:: Aim ::
Which lines in the material below contain the word "screenshot", matching case? Find each one and copy it in full.

:: Material for this task ::
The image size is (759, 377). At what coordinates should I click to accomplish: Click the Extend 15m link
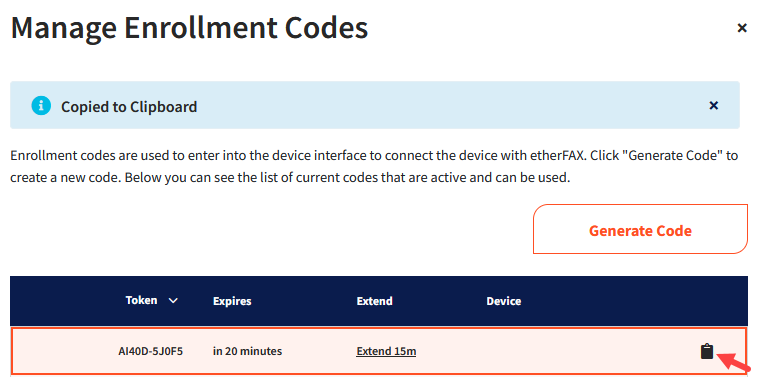pos(386,351)
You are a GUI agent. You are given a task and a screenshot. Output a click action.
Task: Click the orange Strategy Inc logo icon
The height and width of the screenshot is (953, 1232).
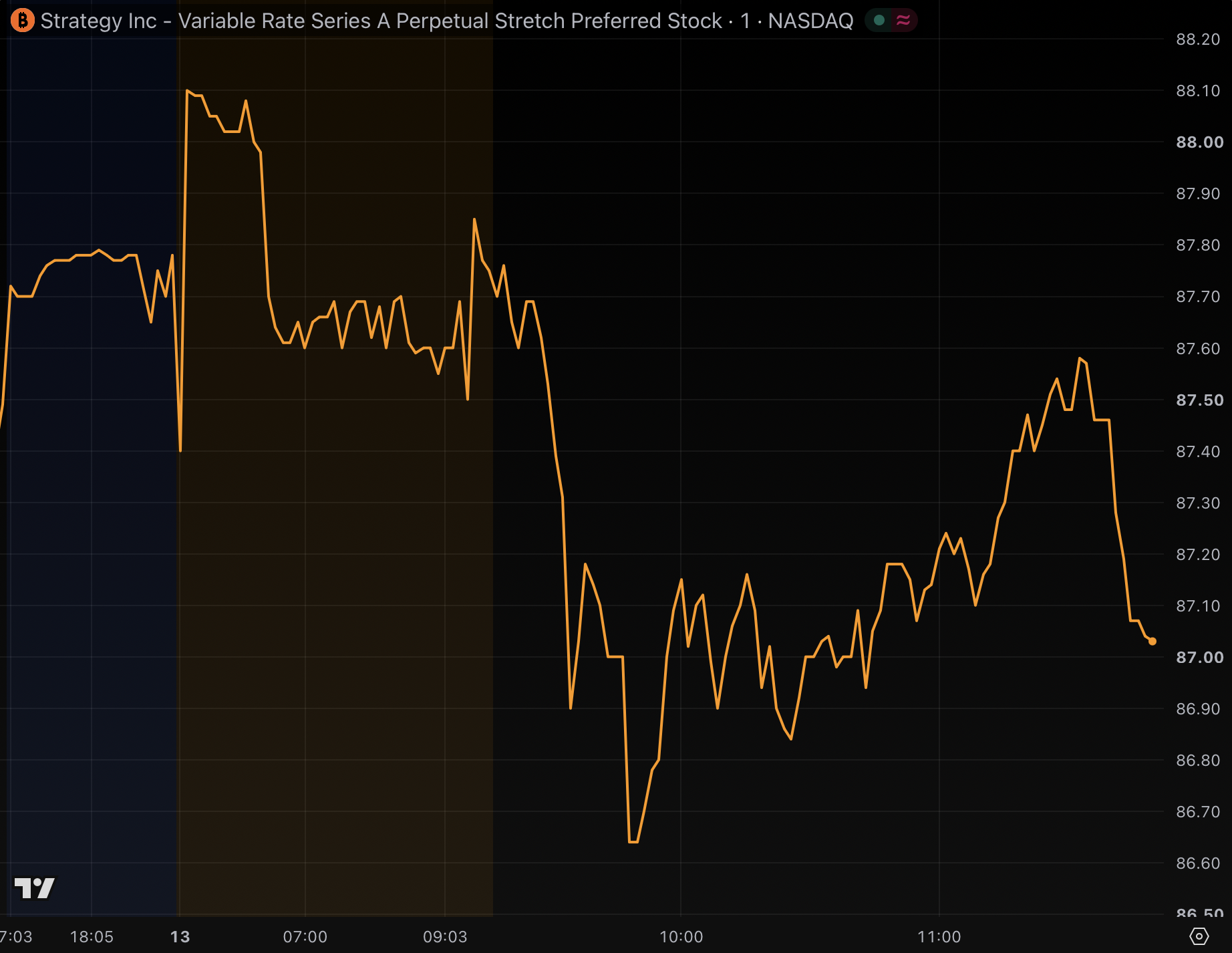click(x=22, y=21)
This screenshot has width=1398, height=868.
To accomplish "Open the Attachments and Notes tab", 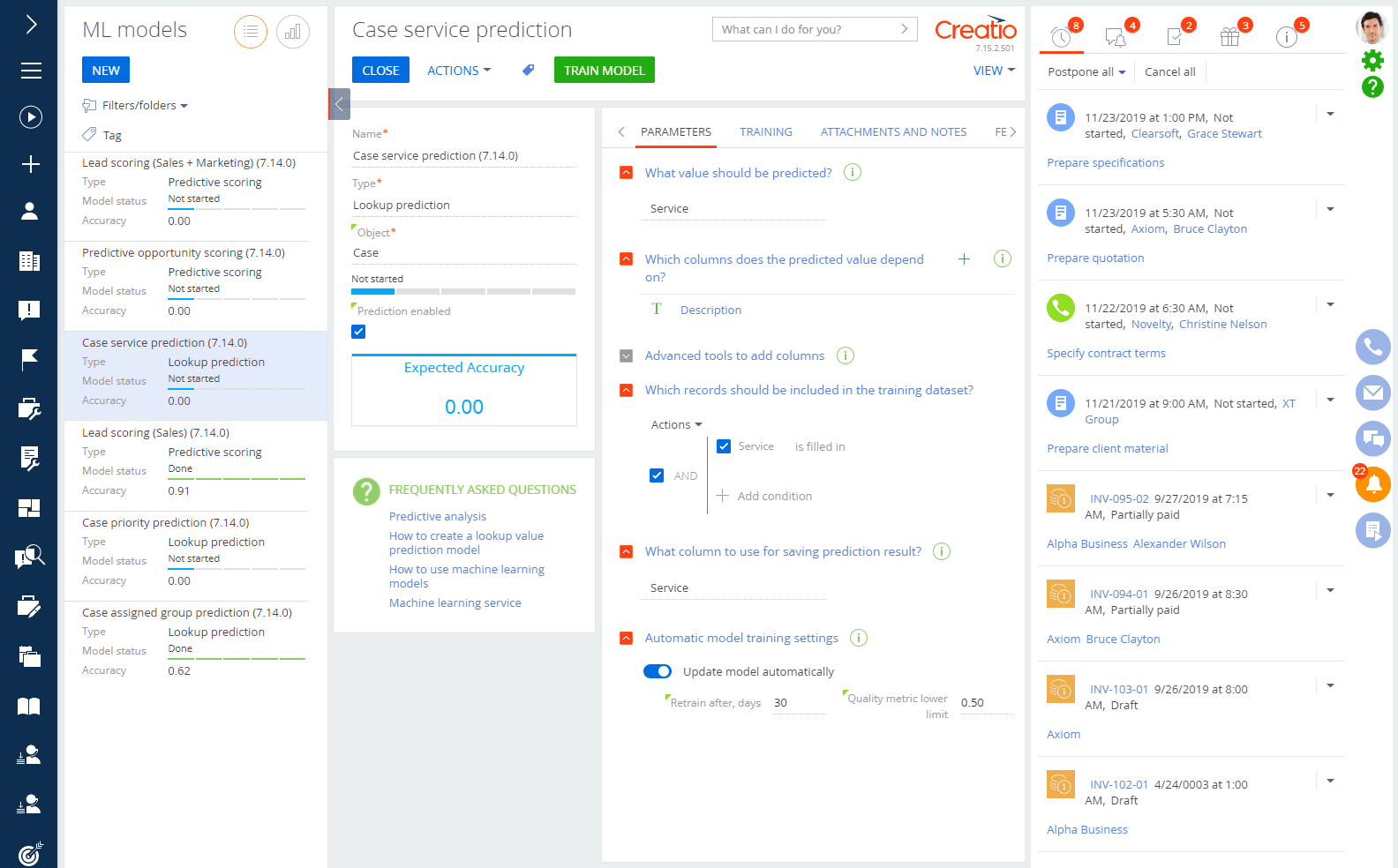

:: Response to the exercise ::
You are a GUI agent. You are given a task and a screenshot. Output a click action.
The height and width of the screenshot is (953, 1232).
This screenshot has width=1398, height=868.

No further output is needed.